Lambda functions are a crucial part of any serverless implementation on Amazon Web Services. However, they are not magic and may have some drawbacks, such as cold starts, due to the physical limitations of the hardware. Provisioned concurrency can help alleviate the problem.
What are “cold starts”?
“Cold starts” are a big problem for Lambda, especially when considering a latency sensitive application. The term refers to the startup time required for a Lambda function’s execution environment to work from scratch.
Lambda functions will stay “hot” for a while after they are called. Non-VPC features will warm up for 5 minutes and VPC features will warm up for 15 minutes. During this period, if the function is called again, it will respond immediately. This is great for services that experience constant and regular traffic.
However, if your code hasn’t run in a while, or if you need to scale and run multiple functions concurrently, it will start from scratch. Based on AWS analysis, cold starts occur in less than 1% of requests in production workloads, which is acceptable for many scenarios.
However, depending on the runtime you use (Java and .NET take a while to JIT), a cold start might delay the function call by several seconds. This may be unacceptable for latency sensitive applications.
No more cold starts
Lambda’s provisioned concurrency mode can help solve this problem. You can think of it as Reserved Instances for Lambda Functions – you’re essentially reserving a certain amount of capacity, and a Lambda function will stay active for the entire period.

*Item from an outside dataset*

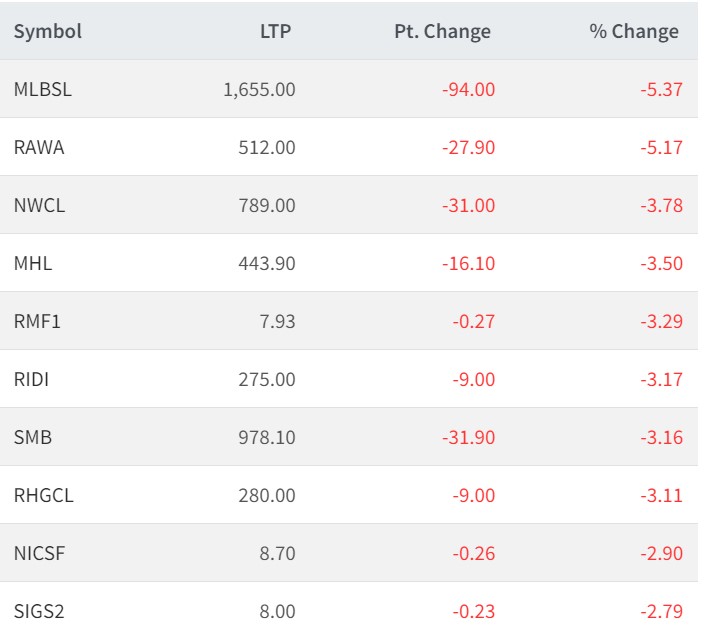Click the SIGS2 symbol link
Viewport: 706px width, 637px height.
pyautogui.click(x=39, y=611)
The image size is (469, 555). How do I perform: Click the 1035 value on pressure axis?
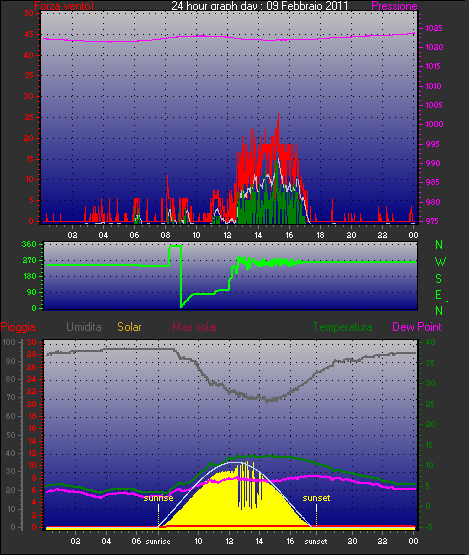(x=434, y=28)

This has significant benefits, including the almost complete elimination of startup costs. Actually, you won’t have to worry about initialization code optimization at all, since it will run once and keep running. This is a great advantage for JIT compiled languages like Java and C#/.NET, which can have large binaries and startup times to load them.
Compared to the previous example, where functions are cold started, provisioned concurrency starts them in advance and keeps them alive. When an invocation is needed, Lambda will use the warm functions to execute it.

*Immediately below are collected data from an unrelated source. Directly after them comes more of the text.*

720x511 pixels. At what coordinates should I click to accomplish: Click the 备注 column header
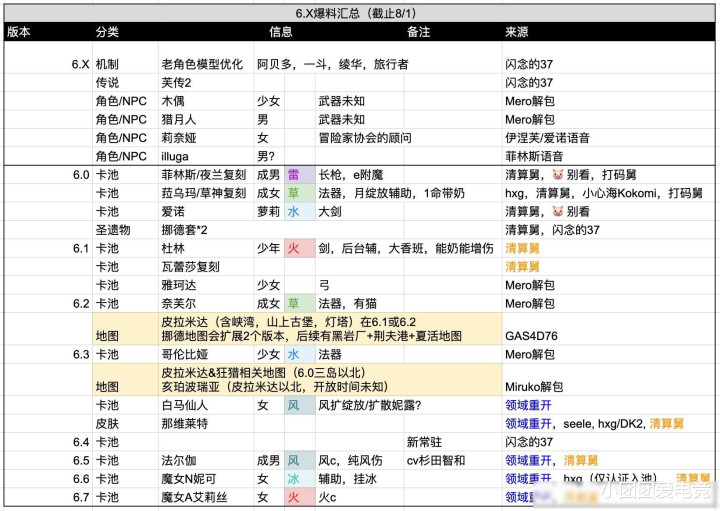pyautogui.click(x=419, y=32)
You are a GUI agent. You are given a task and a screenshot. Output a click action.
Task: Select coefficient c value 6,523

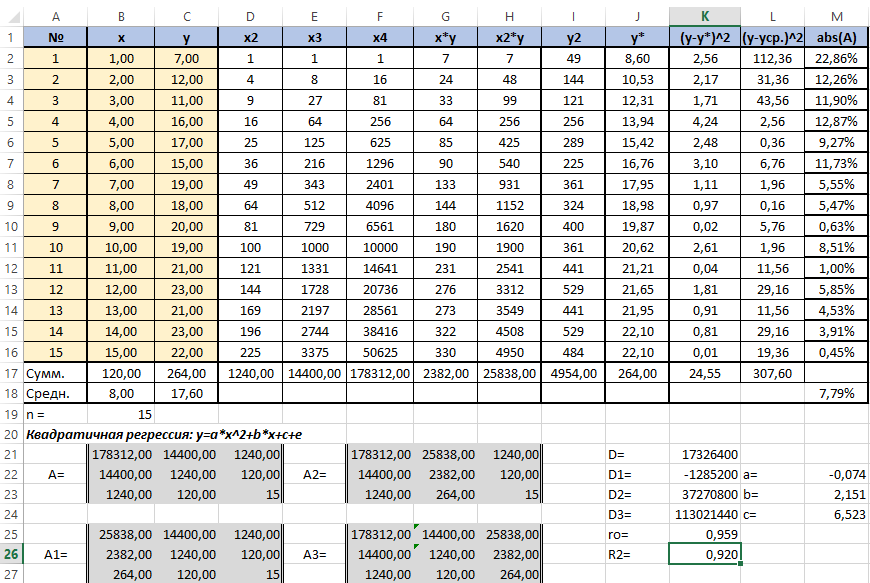(836, 515)
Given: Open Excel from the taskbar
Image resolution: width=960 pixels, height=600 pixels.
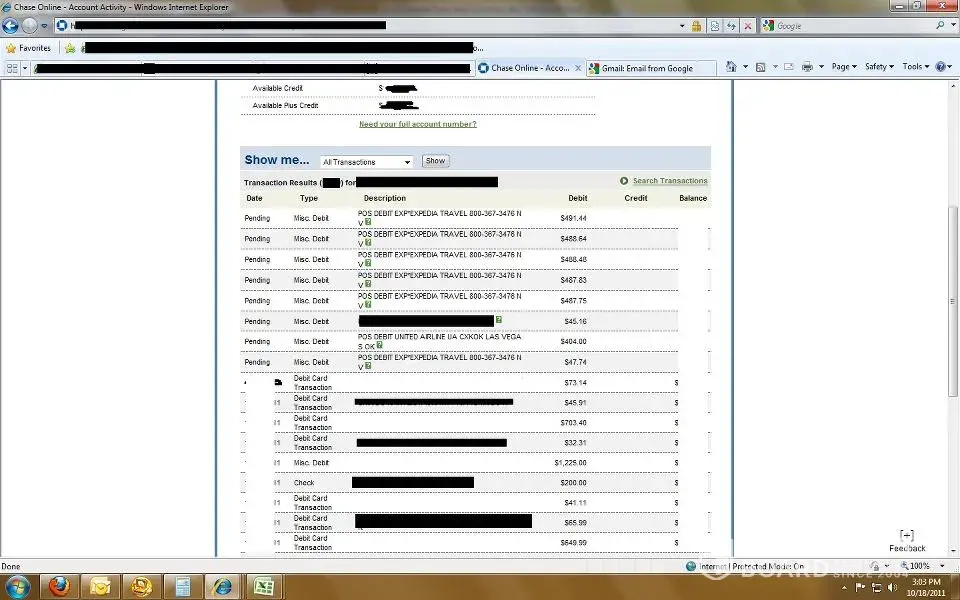Looking at the screenshot, I should (263, 586).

However, it comes with its own drawbacks. Due to how Lambda selects versions for functions, provisioned concurrency does not work with the $LATEST tag. You’ll need to create a new alias, provide concurrency for that alias, and then update it when the version changes.
It’s also important to understand that even though the function runs for long periods of time, provisioned concurrency does not make your application stateful. Lambda functions can and will be destroyed, and you shouldn’t treat them like an EC2 server.
How much does provisioned concurrency cost?
The answer to this depends on how often your function runs and how often you see multiple execution environments being created to meet parallel demand.
The main number to worry about for provisioned concurrency is the number of function executions running at the same time. For example, if you have a function that is called ten times per second and each call lasts 500ms, that function will average 5 concurrent executions per second.
In general, provisioned concurrency doesn’t cost much more than regular Lambda functions. You can use the AWS Pricing Calculator to estimate how much it will cost you personally. For example, a Lambda called 10 times per second, with an invocation time of 500ms and 256MB of memory will cost $60/month to run.
However, that same feature, but with 10 provisioned runs, comes out a bit more at $64.50 per month. In general, this is likely to be a small 5-10% increase in cost, depending on usage.
However, provisioned concurrency is actually cheaper per GB-second of use. This means that if you are consistently running very close to 100% usage, it may be cheaper to reserve concurrency than to use regular Lambda pricing. This is largely due to the fact that it is generally cheaper to reduce the amount of time Lambdas spend on initialization code.